Transcription of the full listing is required, character for character.
[Available data Boundary: Start]
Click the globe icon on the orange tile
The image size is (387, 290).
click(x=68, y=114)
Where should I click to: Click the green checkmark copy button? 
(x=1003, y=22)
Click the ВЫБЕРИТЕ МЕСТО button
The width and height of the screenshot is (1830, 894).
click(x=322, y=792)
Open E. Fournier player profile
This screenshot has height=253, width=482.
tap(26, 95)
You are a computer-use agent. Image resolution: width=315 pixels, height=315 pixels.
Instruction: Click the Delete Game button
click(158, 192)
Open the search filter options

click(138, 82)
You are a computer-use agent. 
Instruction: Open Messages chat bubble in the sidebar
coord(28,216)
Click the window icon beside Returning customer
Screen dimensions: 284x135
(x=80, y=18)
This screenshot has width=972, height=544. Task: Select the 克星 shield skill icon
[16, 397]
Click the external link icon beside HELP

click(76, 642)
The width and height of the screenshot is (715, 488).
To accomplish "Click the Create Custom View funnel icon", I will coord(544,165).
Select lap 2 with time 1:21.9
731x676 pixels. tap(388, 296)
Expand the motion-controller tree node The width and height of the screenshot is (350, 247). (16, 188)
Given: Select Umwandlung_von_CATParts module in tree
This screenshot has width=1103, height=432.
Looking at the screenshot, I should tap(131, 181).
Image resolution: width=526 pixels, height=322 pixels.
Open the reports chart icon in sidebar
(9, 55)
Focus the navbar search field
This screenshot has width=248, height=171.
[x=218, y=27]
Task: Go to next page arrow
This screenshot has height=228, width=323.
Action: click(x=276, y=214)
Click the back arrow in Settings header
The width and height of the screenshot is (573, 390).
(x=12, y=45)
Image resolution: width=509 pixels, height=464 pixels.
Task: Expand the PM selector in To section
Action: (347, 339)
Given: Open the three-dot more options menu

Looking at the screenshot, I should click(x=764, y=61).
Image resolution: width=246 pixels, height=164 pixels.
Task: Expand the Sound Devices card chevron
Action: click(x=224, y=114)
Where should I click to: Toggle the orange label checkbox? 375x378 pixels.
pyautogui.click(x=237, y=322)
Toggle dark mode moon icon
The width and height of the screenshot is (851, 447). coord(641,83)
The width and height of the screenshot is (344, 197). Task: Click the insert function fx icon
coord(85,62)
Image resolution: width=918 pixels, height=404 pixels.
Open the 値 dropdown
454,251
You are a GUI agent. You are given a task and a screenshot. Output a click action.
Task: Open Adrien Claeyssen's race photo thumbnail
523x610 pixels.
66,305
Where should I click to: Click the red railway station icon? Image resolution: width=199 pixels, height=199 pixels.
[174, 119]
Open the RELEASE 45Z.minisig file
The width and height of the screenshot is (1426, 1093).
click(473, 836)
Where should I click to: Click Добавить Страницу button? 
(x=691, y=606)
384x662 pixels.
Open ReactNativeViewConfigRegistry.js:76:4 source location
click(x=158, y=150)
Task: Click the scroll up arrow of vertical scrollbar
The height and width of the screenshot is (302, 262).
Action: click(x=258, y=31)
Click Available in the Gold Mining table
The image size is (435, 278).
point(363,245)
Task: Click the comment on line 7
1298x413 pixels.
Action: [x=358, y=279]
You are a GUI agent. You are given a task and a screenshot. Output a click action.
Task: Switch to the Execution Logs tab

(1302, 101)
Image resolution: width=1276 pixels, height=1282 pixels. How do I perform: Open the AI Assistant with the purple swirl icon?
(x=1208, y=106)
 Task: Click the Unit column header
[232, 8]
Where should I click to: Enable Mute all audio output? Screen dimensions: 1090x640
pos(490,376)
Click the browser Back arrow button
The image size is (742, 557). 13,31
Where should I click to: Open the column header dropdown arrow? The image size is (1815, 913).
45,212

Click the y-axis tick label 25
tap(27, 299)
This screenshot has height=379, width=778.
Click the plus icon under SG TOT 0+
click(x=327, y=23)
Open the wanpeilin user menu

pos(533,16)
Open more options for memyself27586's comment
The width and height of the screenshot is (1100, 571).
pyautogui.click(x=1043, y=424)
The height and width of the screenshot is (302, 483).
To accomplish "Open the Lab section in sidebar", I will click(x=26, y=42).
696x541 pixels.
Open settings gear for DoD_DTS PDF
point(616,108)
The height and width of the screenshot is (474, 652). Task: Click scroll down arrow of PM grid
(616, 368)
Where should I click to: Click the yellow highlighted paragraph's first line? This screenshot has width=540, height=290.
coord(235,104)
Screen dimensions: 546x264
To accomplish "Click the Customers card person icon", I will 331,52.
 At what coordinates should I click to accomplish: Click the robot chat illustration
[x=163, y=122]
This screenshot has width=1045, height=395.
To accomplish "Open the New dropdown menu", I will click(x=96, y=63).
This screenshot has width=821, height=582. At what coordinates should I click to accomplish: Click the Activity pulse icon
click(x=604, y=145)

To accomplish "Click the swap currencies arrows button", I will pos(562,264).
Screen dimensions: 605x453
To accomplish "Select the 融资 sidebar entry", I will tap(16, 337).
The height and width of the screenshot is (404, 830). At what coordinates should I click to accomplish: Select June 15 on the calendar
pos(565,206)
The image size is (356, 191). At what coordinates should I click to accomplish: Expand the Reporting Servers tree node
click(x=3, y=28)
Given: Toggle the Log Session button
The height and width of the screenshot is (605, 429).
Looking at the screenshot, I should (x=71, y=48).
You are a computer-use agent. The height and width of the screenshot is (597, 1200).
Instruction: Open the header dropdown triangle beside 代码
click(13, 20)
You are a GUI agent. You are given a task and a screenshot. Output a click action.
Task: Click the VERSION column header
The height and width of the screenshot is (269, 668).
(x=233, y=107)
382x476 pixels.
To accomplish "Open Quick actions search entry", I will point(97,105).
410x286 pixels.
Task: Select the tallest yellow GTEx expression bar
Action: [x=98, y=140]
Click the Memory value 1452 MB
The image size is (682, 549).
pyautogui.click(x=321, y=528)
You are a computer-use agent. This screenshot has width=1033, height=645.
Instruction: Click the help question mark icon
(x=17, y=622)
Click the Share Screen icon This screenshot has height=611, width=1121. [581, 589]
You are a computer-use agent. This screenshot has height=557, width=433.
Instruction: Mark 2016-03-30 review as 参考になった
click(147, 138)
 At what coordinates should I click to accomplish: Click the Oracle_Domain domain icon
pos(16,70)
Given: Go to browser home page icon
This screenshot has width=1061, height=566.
[Available data Boundary: End]
**Written answer**
Click the globe icon on the orange tile
The image size is (387, 290).
click(x=68, y=114)
Where should I click to: Click the green checkmark copy button? 
(x=1003, y=22)
Click the ВЫБЕРИТЕ МЕСТО button
The width and height of the screenshot is (1830, 894).
click(x=322, y=792)
Open E. Fournier player profile
This screenshot has height=253, width=482.
tap(26, 95)
You are a computer-use agent. Image resolution: width=315 pixels, height=315 pixels.
Instruction: Click the Delete Game button
click(158, 192)
Open the search filter options

click(138, 82)
You are a computer-use agent. 
Instruction: Open Messages chat bubble in the sidebar
coord(28,216)
Click the window icon beside Returning customer
Screen dimensions: 284x135
(x=80, y=18)
This screenshot has width=972, height=544. Task: Select the 克星 shield skill icon
[16, 397]
Click the external link icon beside HELP

click(76, 642)
The width and height of the screenshot is (715, 488).
To accomplish "Click the Create Custom View funnel icon", I will coord(544,165).
Select lap 2 with time 1:21.9
731x676 pixels. tap(388, 296)
Expand the motion-controller tree node The width and height of the screenshot is (350, 247). (16, 188)
Given: Select Umwandlung_von_CATParts module in tree
This screenshot has width=1103, height=432.
Looking at the screenshot, I should tap(131, 181).
Image resolution: width=526 pixels, height=322 pixels.
Open the reports chart icon in sidebar
(9, 55)
Focus the navbar search field
This screenshot has width=248, height=171.
[x=218, y=27]
Task: Go to next page arrow
This screenshot has height=228, width=323.
Action: click(x=276, y=214)
Click the back arrow in Settings header
The width and height of the screenshot is (573, 390).
(x=12, y=45)
Image resolution: width=509 pixels, height=464 pixels.
Task: Expand the PM selector in To section
Action: (347, 339)
Given: Open the three-dot more options menu

Looking at the screenshot, I should click(x=764, y=61).
Image resolution: width=246 pixels, height=164 pixels.
Task: Expand the Sound Devices card chevron
Action: click(x=224, y=114)
Where should I click to: Toggle the orange label checkbox? 375x378 pixels.
pyautogui.click(x=237, y=322)
Toggle dark mode moon icon
The width and height of the screenshot is (851, 447). coord(641,83)
The width and height of the screenshot is (344, 197). Task: Click the insert function fx icon
coord(85,62)
Image resolution: width=918 pixels, height=404 pixels.
Open the 値 dropdown
454,251
You are a GUI agent. You are given a task and a screenshot. Output a click action.
Task: Open Adrien Claeyssen's race photo thumbnail
523x610 pixels.
66,305
Where should I click to: Click the red railway station icon? Image resolution: width=199 pixels, height=199 pixels.
[174, 119]
Open the RELEASE 45Z.minisig file
The width and height of the screenshot is (1426, 1093).
click(473, 836)
Where should I click to: Click Добавить Страницу button? 
(x=691, y=606)
384x662 pixels.
Open ReactNativeViewConfigRegistry.js:76:4 source location
click(x=158, y=150)
Task: Click the scroll up arrow of vertical scrollbar
The height and width of the screenshot is (302, 262).
Action: click(x=258, y=31)
Click Available in the Gold Mining table
The image size is (435, 278).
point(363,245)
Task: Click the comment on line 7
1298x413 pixels.
Action: [x=358, y=279]
You are a GUI agent. You are given a task and a screenshot. Output a click action.
Task: Switch to the Execution Logs tab

(1302, 101)
Image resolution: width=1276 pixels, height=1282 pixels. How do I perform: Open the AI Assistant with the purple swirl icon?
(x=1208, y=106)
 Task: Click the Unit column header
[232, 8]
Where should I click to: Enable Mute all audio output? Screen dimensions: 1090x640
pos(490,376)
Click the browser Back arrow button
The image size is (742, 557). 13,31
Where should I click to: Open the column header dropdown arrow? The image size is (1815, 913).
45,212

Click the y-axis tick label 25
tap(27, 299)
This screenshot has height=379, width=778.
Click the plus icon under SG TOT 0+
click(x=327, y=23)
Open the wanpeilin user menu

pos(533,16)
Open more options for memyself27586's comment
The width and height of the screenshot is (1100, 571).
pyautogui.click(x=1043, y=424)
The height and width of the screenshot is (302, 483).
To accomplish "Open the Lab section in sidebar", I will click(x=26, y=42).
696x541 pixels.
Open settings gear for DoD_DTS PDF
point(616,108)
The height and width of the screenshot is (474, 652). Task: Click scroll down arrow of PM grid
(616, 368)
Where should I click to: Click the yellow highlighted paragraph's first line? This screenshot has width=540, height=290.
coord(235,104)
Screen dimensions: 546x264
To accomplish "Click the Customers card person icon", I will 331,52.
 At what coordinates should I click to accomplish: Click the robot chat illustration
[x=163, y=122]
This screenshot has width=1045, height=395.
To accomplish "Open the New dropdown menu", I will click(x=96, y=63).
This screenshot has width=821, height=582. At what coordinates should I click to accomplish: Click the Activity pulse icon
click(x=604, y=145)

To accomplish "Click the swap currencies arrows button", I will pos(562,264).
Screen dimensions: 605x453
To accomplish "Select the 融资 sidebar entry", I will tap(16, 337).
The height and width of the screenshot is (404, 830). At what coordinates should I click to accomplish: Select June 15 on the calendar
pos(565,206)
The image size is (356, 191). At what coordinates should I click to accomplish: Expand the Reporting Servers tree node
click(x=3, y=28)
Given: Toggle the Log Session button
The height and width of the screenshot is (605, 429).
Looking at the screenshot, I should (x=71, y=48).
You are a computer-use agent. The height and width of the screenshot is (597, 1200).
Instruction: Open the header dropdown triangle beside 代码
click(13, 20)
You are a GUI agent. You are given a task and a screenshot. Output a click action.
Task: Click the VERSION column header
The height and width of the screenshot is (269, 668).
(x=233, y=107)
382x476 pixels.
To accomplish "Open Quick actions search entry", I will point(97,105).
410x286 pixels.
Task: Select the tallest yellow GTEx expression bar
Action: [x=98, y=140]
Click the Memory value 1452 MB
The image size is (682, 549).
pyautogui.click(x=321, y=528)
You are a computer-use agent. This screenshot has width=1033, height=645.
Instruction: Click the help question mark icon
(x=17, y=622)
Click the Share Screen icon This screenshot has height=611, width=1121. [581, 589]
You are a computer-use agent. This screenshot has height=557, width=433.
Instruction: Mark 2016-03-30 review as 参考になった
click(147, 138)
 At what coordinates should I click to accomplish: Click the Oracle_Domain domain icon
pos(16,70)
Given: Go to browser home page icon
This screenshot has width=1061, height=566.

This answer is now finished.